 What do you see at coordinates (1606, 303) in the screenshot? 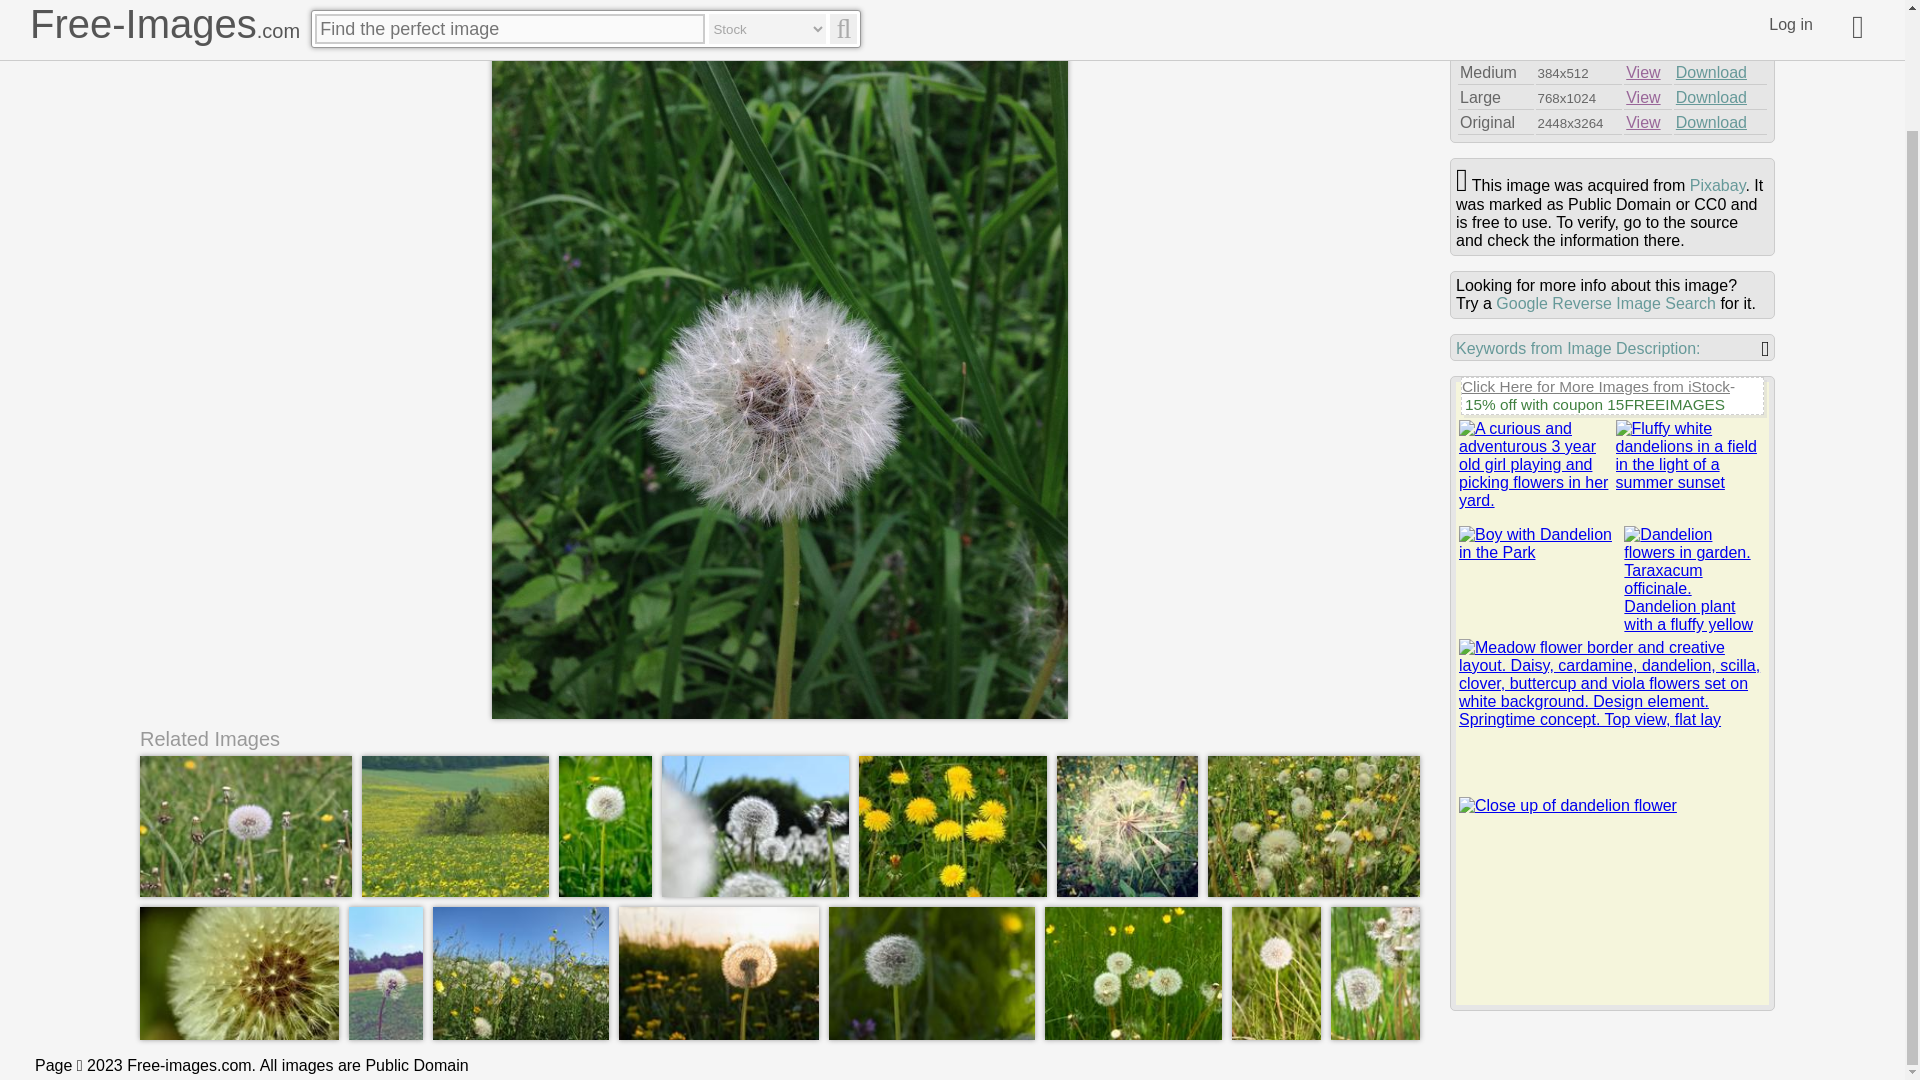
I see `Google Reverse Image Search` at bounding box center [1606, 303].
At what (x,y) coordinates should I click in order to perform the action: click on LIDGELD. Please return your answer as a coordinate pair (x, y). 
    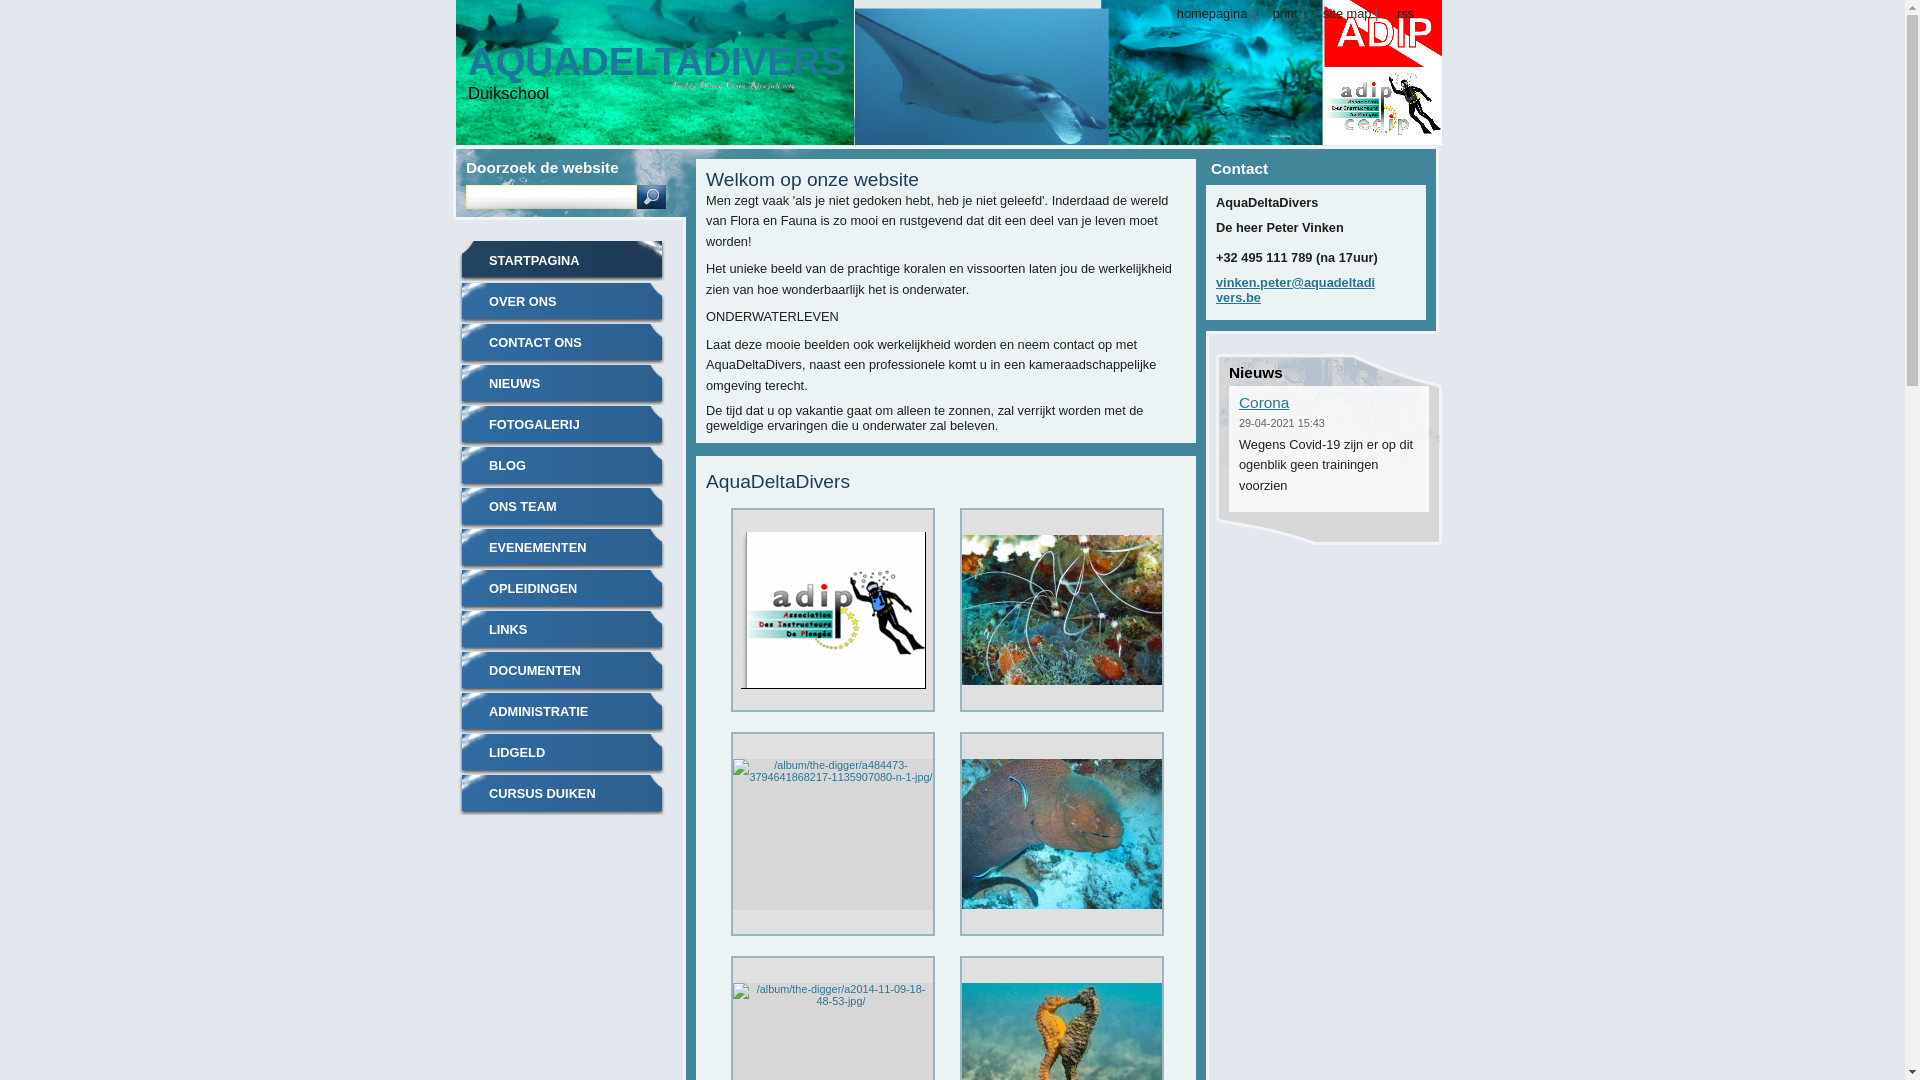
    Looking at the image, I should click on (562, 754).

::::::

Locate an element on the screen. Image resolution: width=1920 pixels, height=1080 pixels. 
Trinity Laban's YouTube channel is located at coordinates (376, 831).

::::::

EXERCISE PROMPT:
Convert the listing from the line with "What do you" to the line with "Looking at the", both included, into a JSON list of strings with one string per line and blank lines omitted. Leave the pictures out.

ANSWER:
[
  " What do you see at coordinates (1606, 303) in the screenshot? ",
  "I see `Google Reverse Image Search` at bounding box center [1606, 303].",
  "At what (x,y) coordinates should I click in order to perform the action: click on LIDGELD. Please return your answer as a coordinate pair (x, y). ",
  "    Looking at the image, I should click on (562, 754)."
]